Update 1: This Tennessee TVA spill is over 40 times bigger than the Exxon Valdez spill in Alaska, if local news accounts are correct. This is a huge environmental disaster of epic proportions, approximately 500 million gallons of nasty black coal ash flowed into tributaries of the Tennessee River – the water supply for Chattanooga TN and millions of people living downstream in Alabama, Tennessee and Kentucky. We’re “lucky” it was sludgy, or thousands would have died. Click here to see an amazing aerial video of the spill – the big chunks in the river are mounds of coal ash.
This is the kind of scary thing that people living with coal worry about every day, while the industry (and some big greens) say that coal will be “clean” if we find out how to sequester the carbon. Just today, 39 groups banded together to ask President Elect Obama to overturn Bush’s recent attempts to de-regulate coal ash even more.
In February 1972, Buffalo Creek Sludge Impoundment, a mere 132 million gallons, killed 125 people, left 5,000 homeless and thousands more with post traumatic stress disorder. In 2000, a 2.2 billion gallon coal waste dam failed in Martin County, Kentucky. The largest dam in the hemisphere is the Brushy Fork Sludge Impoundment, which holds 9 billion gallons of toxic coal waste.
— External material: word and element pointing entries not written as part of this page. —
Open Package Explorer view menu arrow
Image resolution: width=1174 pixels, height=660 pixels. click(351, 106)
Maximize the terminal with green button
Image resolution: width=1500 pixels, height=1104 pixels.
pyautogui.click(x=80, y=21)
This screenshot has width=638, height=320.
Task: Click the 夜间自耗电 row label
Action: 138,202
So, this is the history coalfield residents hold in our hearts when we open our emails and see “Slurry Pond Bursts.” Last night, 4 to 6 feet of ice cold toxic coal ash and ice cold slurry burst out of the pond and buried 12 homes, 400 acres, and wrecked a train. This spill likely contained mercury, arsenic, and other toxic heavy metals like beryllium and cadmium.
Coal ash is what is leftover when you burn coal. The “Clean Coal” tools talk about putting “scrubbers” to “clean” the air coming out of the stacks, but that just isolates the toxins in the coal ash, which is generally stored in unlined pits near the power plant.
Coal ash is an enormous problem throughout the US. It is more radioactive than nuclear waste, according to Scientific American and is under-regulated. It is made into concrete, drywall, and as a road building material. People living near coal ash dumps have 900 times the national cancer rates.
I’m going to guess that cancer figure just increased even more in eastern Tennessee.